I feel like I've hardly mentioned my current pregnancy over the past few months. It's been all very straight forward until this week, when I had a second vomiting bug in three weeks and ended up in hospital.
I just couldn't keep a thing down for 12 hours - not even water - and so I was understandably concerned about how it would be affecting Twiglet. A quick trip to my GP and she rang the ante-natal clinic who saw me immediately. Everything was fine with Twiglet - we got to hear his/her heartbeat, and he/she was constantly on the move for what seemed like 24 hours (a bit of a worry in itself, but it's settled down now).
They kept me in for about 8 hours until I could keep down a few bottles of fluid - and thankfully I avoided the anti-sickness pills and a drip.

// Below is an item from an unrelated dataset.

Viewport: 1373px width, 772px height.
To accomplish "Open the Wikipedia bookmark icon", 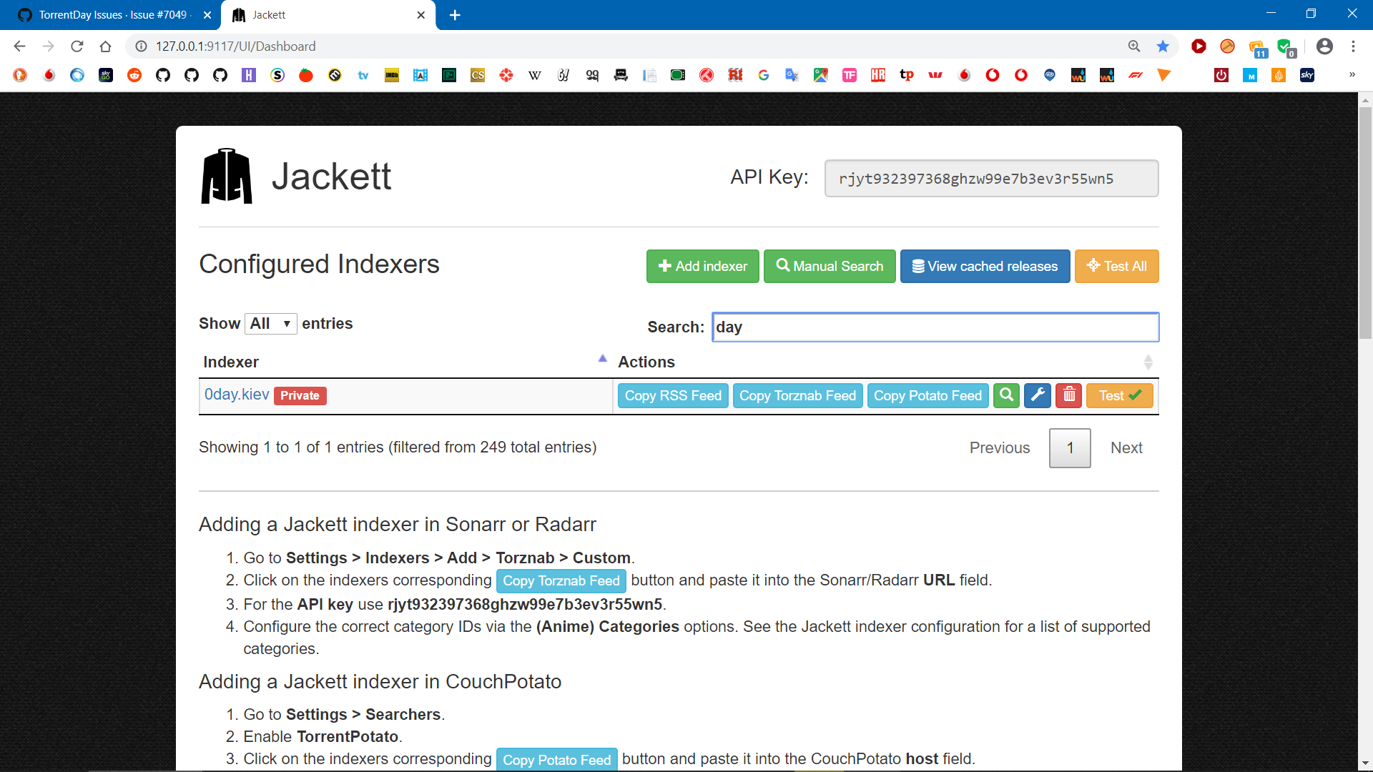I will (x=535, y=75).
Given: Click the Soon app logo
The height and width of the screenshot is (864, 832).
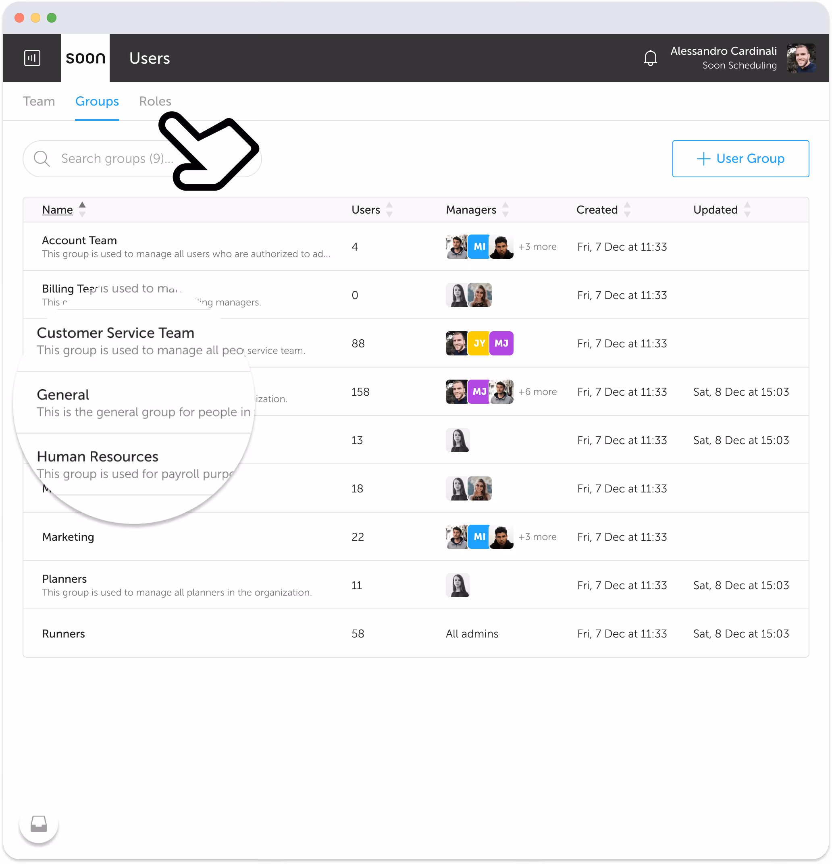Looking at the screenshot, I should [x=85, y=58].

But it meant that my OH had to take an important day off work (again) and we had to rely on grandparents to look after Charlotte. All which made me feel really guilty.
And that guilt got worse later in the week when Charlotte's nasty cough got worse and worse. After two pretty much sleepless nights (on the part of OH as he insists I sleep because I'm 7 months pregnant) her Dad took her to the doctors. They couldn't find anything really wrong, but gave her an inhaler to help just in case. He then took her to nursery, but they called a few hours later for her to be picked up as her cough was causing her so much distress. And through all of this, where was I? At work. Feeling increasingly guilty.
Because I'm self-employed if I don't go to work I don't get paid. If my OH takes (yet another) day off to help with the childcare he at least does still get paid. So on top of feeling guilty that it should be me looking after Charlotte when she's poorly, distressed and can't sleep, there's also the guilt that he seems to be doing it all (including battling to get her to eat anything once again) while I swan off leaving them to it when he's also had the bare minimum (if any) sleep.
Only working for one more month (and then it's only one or two days a week) - and then we'll have a whole world of new worries with Number Two. To be honest, the only thing that's really concerning me at the moment is breastfeeding the tiny one with a toddler demanding my attention at the same time.
In the early months it would take Charlotte at least an hour each time to feed - every couple of hours. I have no idea how I'll be able to do that AND look after Charlotte. But people manage somehow - hopefully she'll start playing a bit more by herself when she realises Mummy is busy. And hopefully the next one will sleep better in the day than she did so I can give her plenty of attention when her brother or sister is napping. That's a lot of "hopefully"s!